▶ [Die Aufgabe]
Schreiben Sie aus dem Lesetext über den Prozess in Bremen die Stelle wörtlich ab, die mit den Worten „Fatih A. wirkt“ beginnt und mit „ihm bewusst schaden.“ endet.

Eskalation wegen Kopftuch

Staatenloser Moslem aus Gaza soll seine Freundin verletzt haben, weil sie kein Kopftuch tragen wollte. Die nun begonnene Verhandlung in Bremen fördert etliche Widersprüche zutage

VON TIEMO RINK

Ihre Stimme klingt brüchig. Stockend und mit leisen Worten berichtet Hafidha M. dem Übersetzer, was vor knapp einem Jahr gegen 22 Uhr abends passiert sein soll. Tränen laufen über ihre Wangen. Mit lauter Stimme übersetzt der Dolmetscher am Bremer Amtsgericht dann vom Arabischen ins Deutsche: Angeklagt ist Hafidha M.s 29-jähriger Ex-Freund. Er soll ihr die Hände mit einem Kabel gefesselt, in den Oberarm gebissen, die Kopfhaare abrasiert und gedroht haben, sie umzubringen. Angeblich, weil sie sich weigerte, weiterhin ein Kopftuch zu tragen.

Mehrere Straftaten werden Fatih A. an diesem Tag von der Staatsanwältin vorgeworfen. Kurz nach der erzwungenen Rasur soll der Staatenlose aus dem Gaza-Streifen am Arbeitsplatz von Hafidha M. aufgetaucht sein und erneut gedroht haben, sie umzubringen. Schließlich „habe er nichts zu verlieren“, der Mord koste ihn „nur einen Kanister Benzin und ein Streichholz“, so die Anklage. Zusätzlich zu mehreren belästigenden Anrufen soll der Angeklagte seine Mordabsichten auch gegenüber einem Cousin seiner Ex-Freundin bekräftigt haben.

Fatih A. wirkt selbstsicher während des Prozesses. Auch er wird durch den Dolmetscher unterstützt. Während die Anklage verlesen wird, legt der junge Mann die Stirn in Falten, verschränkt die Hände hinter dem Kopf, schlägt die Beine übereinander. Hals, Schläfen und Hinterkopf sind akkurat rasiert, lediglich die Schädelplatte ziert eine Kurzhaarfrisur. Mehrfach wird er von der Richterin ermahnt, seiner Ex-Freundin bei ihrer Aussage nicht ständig ins Wort zu fallen. Auf der Anklagebank sitzt er nach seinem Empfinden zu Unrecht. Aus seiner Sicht wollte Hafidha M. ihm bewusst schaden.

▶ [Bereitgestelltes Material]

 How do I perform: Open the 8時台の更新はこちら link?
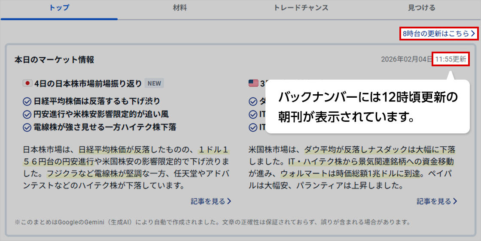[439, 34]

▶ [Ergebnis]
Fatih A. wirkt selbstsicher während des Prozesses. Auch er wird durch den Dolmetscher unterstützt. Während die Anklage verlesen wird, legt der junge Mann die Stirn in Falten, verschränkt die Hände hinter dem Kopf, schlägt die Beine übereinander. Hals, Schläfen und Hinterkopf sind akkurat rasiert, lediglich die Schädelplatte ziert eine Kurzhaarfrisur. Mehrfach wird er von der Richterin ermahnt, seiner Ex-Freundin bei ihrer Aussage nicht ständig ins Wort zu fallen. Auf der Anklagebank sitzt er nach seinem Empfinden zu Unrecht. Aus seiner Sicht wollte Hafidha M. ihm bewusst schaden.